Azure policy information extract using powershell

I am trying trying to get Azure policy result information for a particular named policy, I have been playing with the query and got this far. What is missing is the actual resource, I ca get the resource group, subscription etc but not the underlying non-compliant resource and the reason for non-compliance.

$output_sub = "C:\data\output_$(get-date -f dd-MM-yyyyHHMM).csv"
$output_all = Get-AzPolicyState -ManagementGroupName  'xx' -Filter " ComplianceState eq 'NonCompliant' and PolicySetDefinitionName eq 'xxx' " `
        | Select-Object    Timestamp, `
                    SubscriptionId, `
                    ResourceLocation, `
                    ResourceGroup, `
                    PolicySetDefinitionName, `
                    ManagementGroupIds, `
                    PolicyDefinitionReferenceId, `
                    ComplianceState, `
                    PolicyDefinitionAction, `
                    ResourceTags

   $output_all | Export-Csv  -NoTypeInformation -Path $output_sub

To get to the actual resource from the portal, one has to drill down from one link to the other, what i am missing is the data join to get the underlying resource. To get the specific policy control that is being violated, I run the code below and then use vlookup in excel to link up the description via the PolicyDefinitionReferenceId again, there must be a better way to bring up the data together in one query and not having to use excel to do a vlookup.

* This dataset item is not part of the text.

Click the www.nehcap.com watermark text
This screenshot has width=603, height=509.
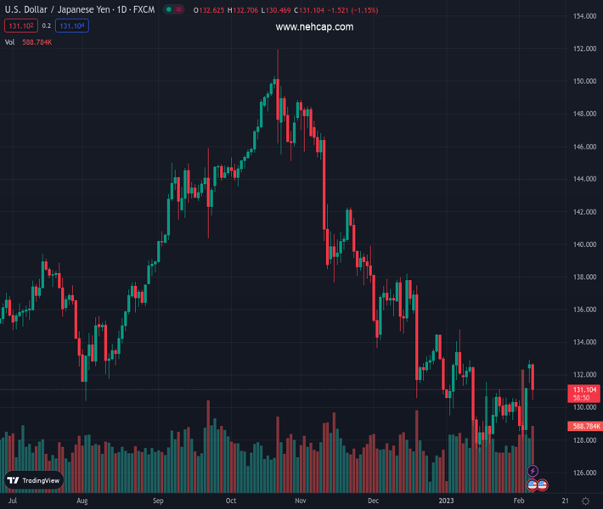[x=314, y=27]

Get-AzPolicyDefinition -ManagementGroupName  'xxx' `
    | Select-Object ResourceName,ResourceId,@{n='DisplayName';E={$_.Properties.DisplayName}}, @{n='Description';E={$_.Properties.Description}} `
    | export-csv -NoTypeInformation $definition_file

I am trying trying to get Azure policy result information for a particular named policy, I have been playing with the query and got this far. What is missing is the actual resource, I ca get the resource group, subscription etc but not the underlying non-compliant resource.

Here is an updated PowerShell script to retrieve the Policy compliance results, including non-compliant resources.

    $output_sub = "/home/user/result1_$(get-date -f dd-MM-yyyyHHMM).csv"
$output_all = Get-AzPolicyState -Filter "(PolicyDefinitionName eq '7b33f61f-1499-4a41-81e7-bfa5dc9a68e5') and ComplianceState eq 'NonCompliant'" 

$resourceNames = @{}

foreach ($resource in $output_all) {
    $resourcename = ($resource.ResourceId -split '/')[-1]
    $resourceNames[$resource.ResourceId] = $resourcename
}

$result = $output_all | ForEach-Object {
    [PSCustomObject]@{
        Timestamp               = $_.Timestamp
        ResourceId              = $_.ResourceId
        ResourceLocation        = $_.ResourceLocation
        ResourceType            = $_.ResourceType
        SubscriptionId          = $_.SubscriptionId
        ResourceGroup           = $_.ResourceGroup
        PolicyDefinitionName    = $_.PolicyDefinitionName
        ManagementGroupIds      = $_.ManagementGroupIds
        PolicyAssignmentScope   = $_.PolicyAssignmentScope
        IsCompliant             = $_.IsCompliant
        ComplianceState         = $_.ComplianceState
        PolicyDefinitionAction  = $_.PolicyDefinitionAction
        ResourceTags            = $_.ResourceTags
        ResourceName            = $resourceNames[$_.ResourceId] 
    }
}

# Export the result to CSV
$result | Export-Csv -NoTypeInformation -Path $output_sub

Result

After executing the script, Azure Policy compliance state values, including non-compliant resources, are stored in an Excel file.